● **JOB 1**: In the listing below, copy out word for word the lines from the one containing "Click the cluster id uniqueness description" through the one containing "point(845,30)", including both of those lines.

● **PROVIDED TEXT**:
========

Varta is a classic over-earner – benefiting from an unsustainable first-mover advantage in the market for coin-shaped Li-ion batteries used in TWS headphones such as the Apple Airpods. As this market has taken off, Varta is going from being the sole supplier to all its customers in 2019 to now being multi-sourced with many Chinese/Korean competitors coming in at meaningfully lower prices in 2020... We have confirmed that all its major customers ex-Apple have now added additional suppliers to Varta. Two suppliers are currently working closely with Apple to be potentially designed into the new model of Airpods slated to be introduced in Q1 ’21. As Varta goes from being the sole source in an undersupplied market to one of 2-4 vendors at each of its customers, we think current expectations for revenue and margins embedded in street numbers will prove to be too high. While market unit growth could continue being healthy, we think expectations of stable pricing and margins are egregious. Trading at ~26/20x the street’s current ‘21/’22 unrealistic earnings expectations we think there is 40-50% downside in the shares.

========

● **RECORDS SUPPLIED**:
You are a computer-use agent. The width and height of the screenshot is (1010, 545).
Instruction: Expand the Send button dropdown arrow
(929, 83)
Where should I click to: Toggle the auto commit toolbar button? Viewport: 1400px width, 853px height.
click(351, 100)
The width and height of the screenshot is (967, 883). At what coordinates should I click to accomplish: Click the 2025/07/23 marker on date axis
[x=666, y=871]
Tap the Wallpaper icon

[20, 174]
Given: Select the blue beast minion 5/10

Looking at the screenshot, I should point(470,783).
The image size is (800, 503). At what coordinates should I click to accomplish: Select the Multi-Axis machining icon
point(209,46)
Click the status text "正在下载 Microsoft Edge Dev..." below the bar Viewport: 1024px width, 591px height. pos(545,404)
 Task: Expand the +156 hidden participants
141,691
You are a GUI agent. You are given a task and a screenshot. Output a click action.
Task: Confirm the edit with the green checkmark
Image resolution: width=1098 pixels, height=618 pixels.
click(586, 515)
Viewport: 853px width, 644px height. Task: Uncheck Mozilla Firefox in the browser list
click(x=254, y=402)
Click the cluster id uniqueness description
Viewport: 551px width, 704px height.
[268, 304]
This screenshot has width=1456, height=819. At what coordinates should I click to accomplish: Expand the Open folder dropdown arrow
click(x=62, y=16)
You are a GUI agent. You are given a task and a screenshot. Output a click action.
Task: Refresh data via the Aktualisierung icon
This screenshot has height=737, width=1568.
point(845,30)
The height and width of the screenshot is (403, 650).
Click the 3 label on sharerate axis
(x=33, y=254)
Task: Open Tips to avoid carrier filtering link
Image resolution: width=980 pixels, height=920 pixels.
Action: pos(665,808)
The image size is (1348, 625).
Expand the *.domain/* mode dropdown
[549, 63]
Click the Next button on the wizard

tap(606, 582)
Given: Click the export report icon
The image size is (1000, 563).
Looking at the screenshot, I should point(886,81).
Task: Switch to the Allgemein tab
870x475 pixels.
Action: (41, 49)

========

● **JOB 2**: Extend the passage on Varta's battery business, picking up after its final sentence.

● **EXERCISE RESULT 1**:
Click the cluster id uniqueness description
Viewport: 551px width, 704px height.
[268, 304]
This screenshot has width=1456, height=819. At what coordinates should I click to accomplish: Expand the Open folder dropdown arrow
click(x=62, y=16)
You are a GUI agent. You are given a task and a screenshot. Output a click action.
Task: Refresh data via the Aktualisierung icon
This screenshot has height=737, width=1568.
point(845,30)

● **EXERCISE RESULT 2**:
COMPANY DESCRIPTION

Varta is a battery manufacturer based in Germany. The company established itself as a manufacturer of coin-shaped microbatteries for hearing-aids with ~50% global share (~18% of sales). When Apple’s Airpods were introduced in late 2016, their popularity and those of other knock-off designs spawned a new high-growth category of True Wireless Stereo (TWS) headsets. Varta was able to leverage its know-how to becoming the first supplier of rechargeable coin-shaped Li-ion batteries to most of the premium brands in the market. The category has grown rapidly, from ~100mm premium headsets in 2019 to ~200mm expected in 2020. Based on guidance for 2020 (only 1 quarter remaining), TWS batteries account for ~1/3 of sales and ~2/3 of EBITDA with the other 2/3 of sales  closer to GDP-type growth (hearing aids grow MSD and consumer batteries LSD). ~90% of forward growth expectations for the company come from TWS batteries. A snapshot of the business is below:

 

DETAILS:

1)   TWS headsets took off with Airpods and Varta was there early – but that is rapidly changing

·      The introduction of AAPL’s Airpods in 2017 gave birth to a new category of cordless TWS headsets. These headsets require rechargeable Li-ion batteries in each earpiece in a compact coin-shaped form factor. Given Varta’s experience in producing disposable batteries for hearing aids in a similar form factor, the company was able to leverage this to being a first mover in the TWS market.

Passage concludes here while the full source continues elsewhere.